• [What to do]: Swap "zoom slider" for "brightness slider" in the items, from the line with "This screenshot has height=534, width=950." up to and including the line with "Action: [847, 513]". Give back only those lines with nothing else changed, and leave the pictures out.

··· Dataset

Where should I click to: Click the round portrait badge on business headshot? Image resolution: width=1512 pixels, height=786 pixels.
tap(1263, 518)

······
··· Dataset

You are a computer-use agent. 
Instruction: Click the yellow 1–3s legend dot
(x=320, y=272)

······
··· Dataset

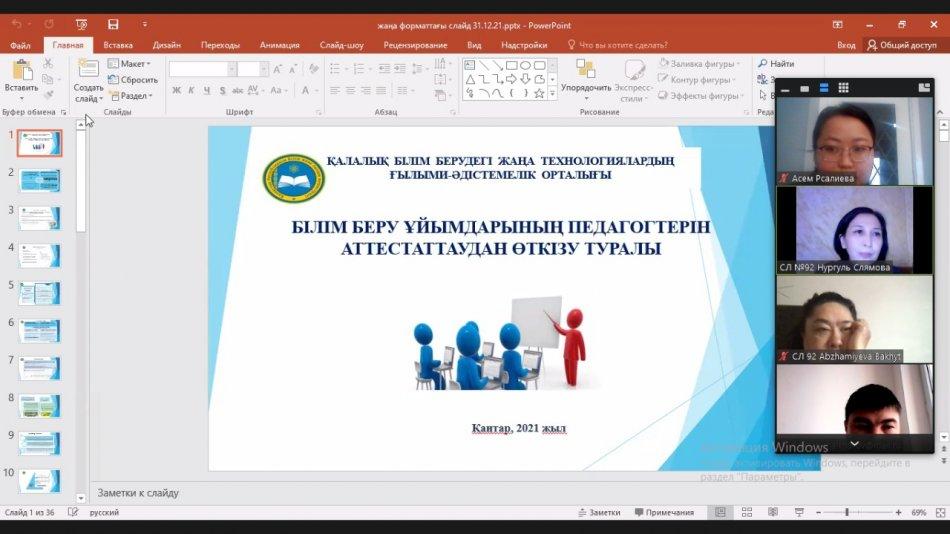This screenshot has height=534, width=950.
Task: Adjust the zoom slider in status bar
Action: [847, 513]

······

• [Answer below]:
This screenshot has height=534, width=950.
Task: Adjust the brightness slider in status bar
Action: [847, 513]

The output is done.